Rather than obsolete email, the ubiquitousness of the @
sign, charge for email, perhaps more schemes like the Sender
Policy Framework
(SPF) idea need to be rolled out. SPF
has flaws, by the way. Amongst other things it can push the roll out of SPF ... early adopters can see no benefit.
Many years ago 2002* on the mail list for Apache's Java Mail Server (JAMES)
an extension to SMTP was proposed and discussed. The idea: There
needed to be a phased update of mail servers to a new standard whereby
the origin of emails could be confirmed. "Did You Send This"
(DYST) was born.....
Details
Your SMTP server caches a digest of your email for an hour or so.
The destination SMTP server before passing the mail to the user
in question's in box, calls back to your SMTP server and asks "Did you
send this" in respect of the digest of the message it has just
received. It actually does the HELO business first then a DYST
command which would be new to the command set of SMTP.
It would involve a new IETF RFC, and a wide scale upgrade to SMTP
software over a period of time. You could consider it to be
phased implementation though. Some universities roll it out
first, and after a period of some warning or marking of incoming email,
they turn off support for mails originating from servers that do not
support DYST. Hotmail, Yahoo (etc) upgrade their servers to
support DYST but do not turn off support on the same schedule as
the Uni's would. Corporate leviathan's would be last. The
laggards in the bell curve of adoption.
The trick would be to call back to the alleged originator before fully
accepting the email and to issue some sort of rejection if not.
Sending servers that do not get it, and simply retry over and
over could be blacklisted, thus the fact that an email did get sent,
could be apparent to the genuine sender. In fact a blacklist
system would be a good way of reducing the amount of redundant DYST
checks.
Pressure to change
The pressure from that action, would cause more and more sysadms to
upgrade their SMTP or mail software, or switch to a 'joined up'
solution that did support it. After a period of time, all mail
servers are seen to be upgraded, and the remainder find it impossible
to email many people.
Spammers will still take over Windows 95 boxes in various bedrooms and
hijack the user's bona fide account for spamming, but the ISP is going
to get early warning now, and the account could be suspended pretty
quickly.
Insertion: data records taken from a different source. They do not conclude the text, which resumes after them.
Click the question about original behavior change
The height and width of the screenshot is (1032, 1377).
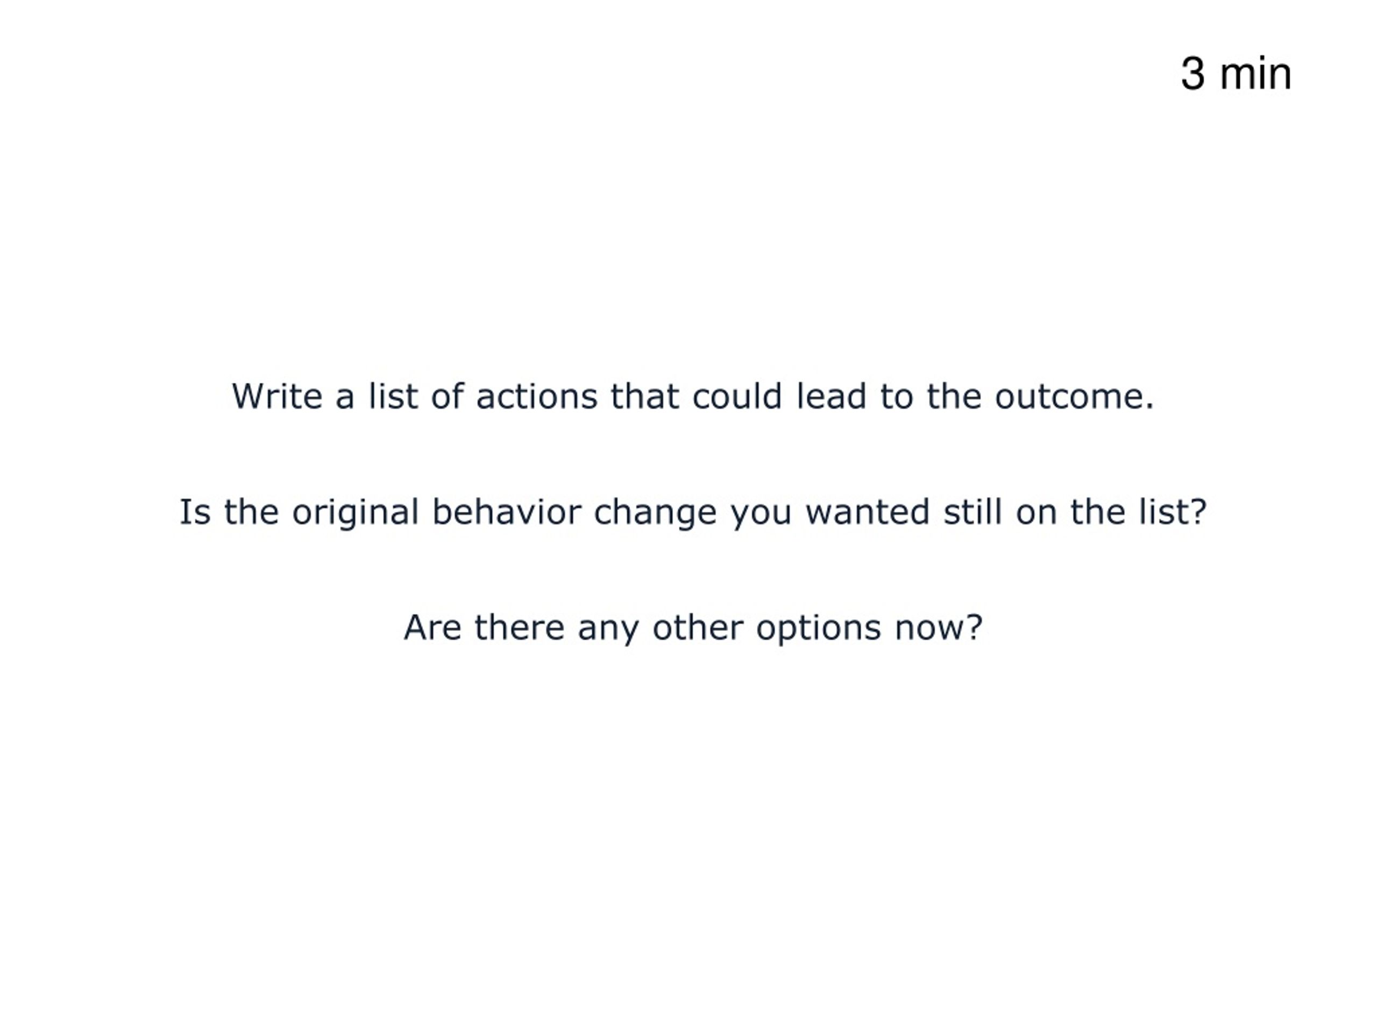click(693, 513)
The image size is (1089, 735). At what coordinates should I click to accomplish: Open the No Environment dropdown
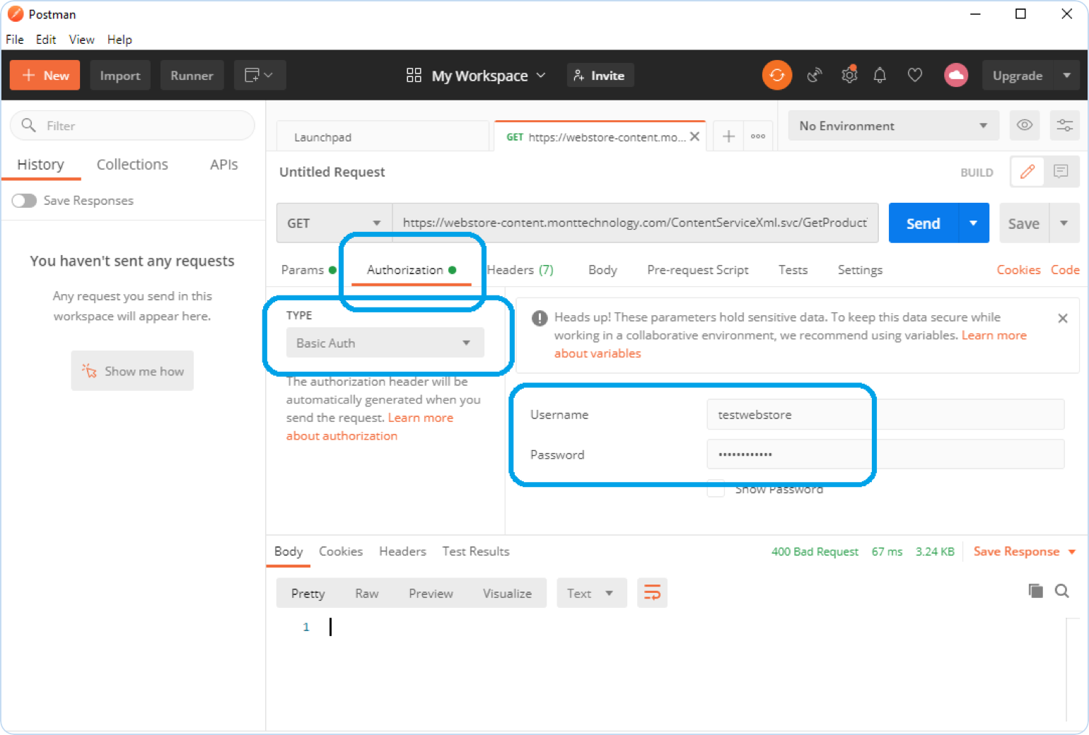click(892, 126)
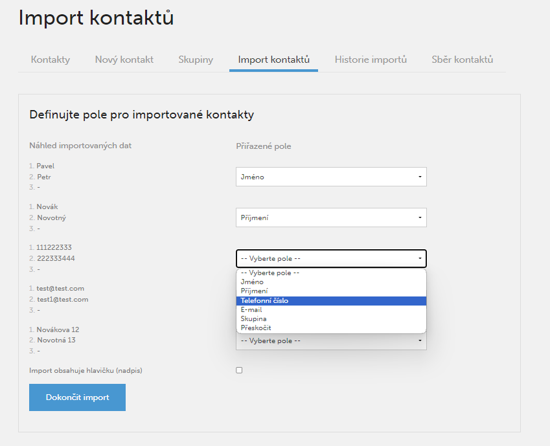The height and width of the screenshot is (446, 550).
Task: Select the Import kontaktů tab
Action: tap(273, 60)
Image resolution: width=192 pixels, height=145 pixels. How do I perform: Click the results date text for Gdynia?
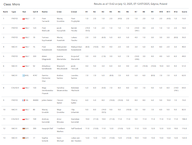pyautogui.click(x=130, y=4)
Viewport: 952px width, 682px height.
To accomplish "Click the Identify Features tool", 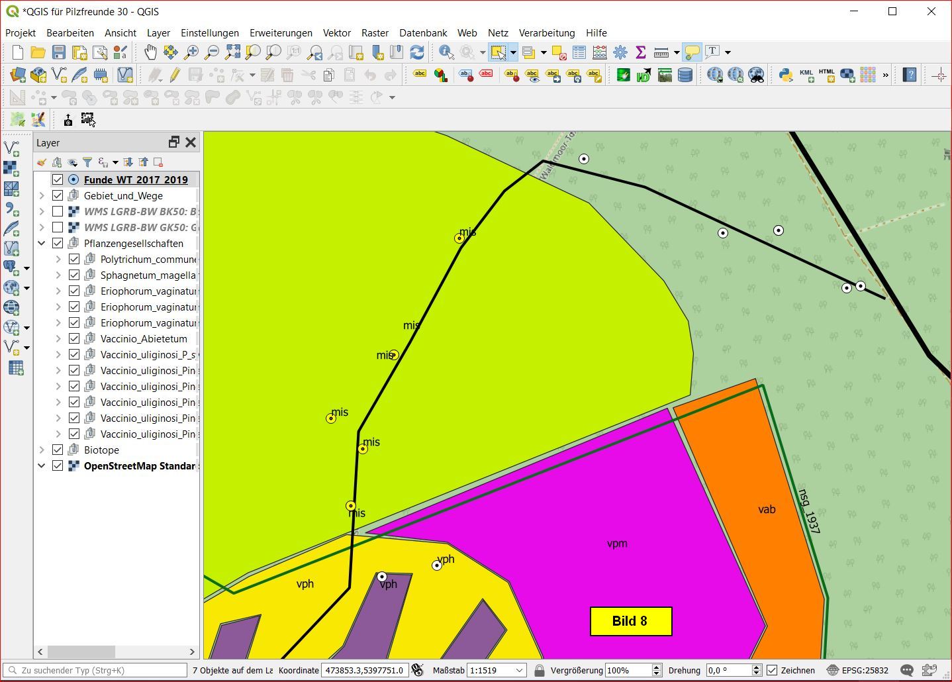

Not as a result of a gazillion DYST calls, but
because of profiling/counting the outgoing mails, indeed checking their
reply-to or sent-as header entries. This means the hijacked
account can still send spam, but established mechanisms can close if
down.
Flaws
There are multiple flaws to the implementation though ..
It means for one, I can't run hammant dot org email through thoughworks
dot com's email system at moments of convenience. Lots of techies mix
and match their incoming and outgoing email. Sorry but it has to go in
the name of Spam reduction.
Also, particularly for the larger organizations, the SMTP server that
is used for outgoing email is not the same one as (or not connected to)
the one used for incoming email from external correspondents. Thus all
mails might respond as "no I did not send that" to a DYST check.
Solvable of course with upgrades to the more 'sophisticated' email
solutions.
Does anyone want to write an RFC with me? Someone with a better academic phrasing than me and has done one before?
* 2002 when predictions were like this ...
"Jupiter
Media Metrix says the average American received 571 spam messages in
2001. By 2006, that same person will receive 1,479"
Update - 12th Sept.
Andy Hedges makes some comments. Some clarifications from me:
Digest Expense
It is true that MD5 digests, are expensive to produce. If could be that
the hashing function is less expense than a MD5 digest, or only
operates on the first 100 chars of the message payload.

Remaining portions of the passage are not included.